───── Records for the exercise
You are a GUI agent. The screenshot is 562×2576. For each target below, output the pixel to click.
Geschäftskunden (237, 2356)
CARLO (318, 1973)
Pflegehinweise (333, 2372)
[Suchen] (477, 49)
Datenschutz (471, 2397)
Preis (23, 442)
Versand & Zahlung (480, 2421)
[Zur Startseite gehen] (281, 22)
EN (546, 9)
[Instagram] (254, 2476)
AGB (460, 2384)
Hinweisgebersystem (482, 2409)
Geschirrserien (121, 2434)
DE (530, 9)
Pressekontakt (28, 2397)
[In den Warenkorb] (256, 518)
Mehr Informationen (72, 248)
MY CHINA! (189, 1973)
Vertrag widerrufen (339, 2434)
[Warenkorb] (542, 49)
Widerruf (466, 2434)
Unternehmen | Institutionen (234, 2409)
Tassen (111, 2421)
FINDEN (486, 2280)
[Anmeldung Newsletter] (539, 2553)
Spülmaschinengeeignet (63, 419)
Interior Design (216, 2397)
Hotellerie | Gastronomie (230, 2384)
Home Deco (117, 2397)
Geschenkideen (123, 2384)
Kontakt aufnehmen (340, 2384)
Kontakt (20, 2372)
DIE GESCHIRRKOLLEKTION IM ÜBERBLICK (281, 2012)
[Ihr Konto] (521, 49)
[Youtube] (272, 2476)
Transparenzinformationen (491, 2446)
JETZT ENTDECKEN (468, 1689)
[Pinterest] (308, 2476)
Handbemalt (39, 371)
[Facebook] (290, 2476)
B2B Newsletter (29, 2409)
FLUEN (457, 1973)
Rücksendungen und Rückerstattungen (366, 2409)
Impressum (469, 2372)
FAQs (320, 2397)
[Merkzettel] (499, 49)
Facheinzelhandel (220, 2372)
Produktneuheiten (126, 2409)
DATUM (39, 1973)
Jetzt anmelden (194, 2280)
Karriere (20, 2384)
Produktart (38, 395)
──────────
**What you are asked to do**. Repeat the entries above verbatim, but only from the line that has "B2B Newsletter (29, 2409)" down to the line that has "Jetzt anmelden (194, 2280)", inclusive.

**Exercise answer**.
B2B Newsletter (29, 2409)
FLUEN (457, 1973)
Rücksendungen und Rückerstattungen (366, 2409)
Impressum (469, 2372)
FAQs (320, 2397)
[Merkzettel] (499, 49)
Facheinzelhandel (220, 2372)
Produktneuheiten (126, 2409)
DATUM (39, 1973)
Jetzt anmelden (194, 2280)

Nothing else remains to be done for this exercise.